[begin PROVIDED INFORMATION]

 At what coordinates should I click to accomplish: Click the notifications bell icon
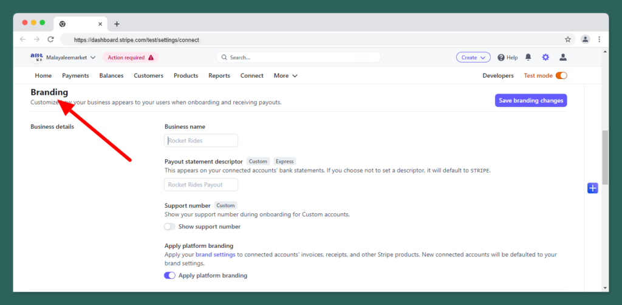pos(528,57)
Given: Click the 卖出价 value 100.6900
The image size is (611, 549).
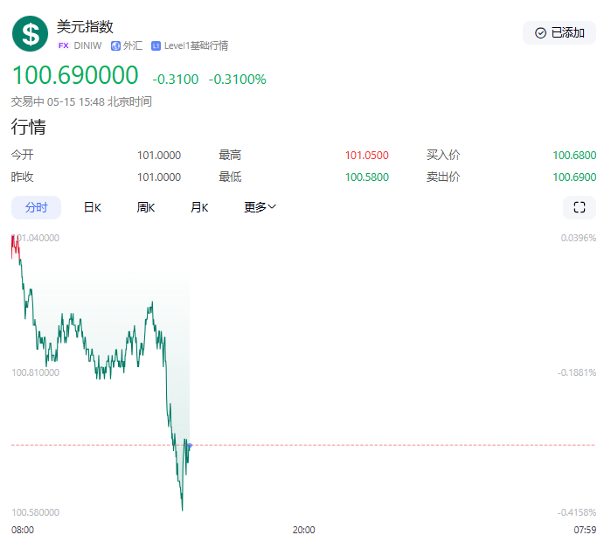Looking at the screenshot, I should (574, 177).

[end PROVIDED INFORMATION]

## [EXERCISE REQUIREMENTS]
Reproduce every line of the data above word for word, leaving out the pictures.

## [REPLY TO THE EXERCISE]
 At what coordinates should I click to accomplish: Click the notifications bell icon
pos(528,57)
Given: Click the 卖出价 value 100.6900
The image size is (611, 549).
Looking at the screenshot, I should (574, 177).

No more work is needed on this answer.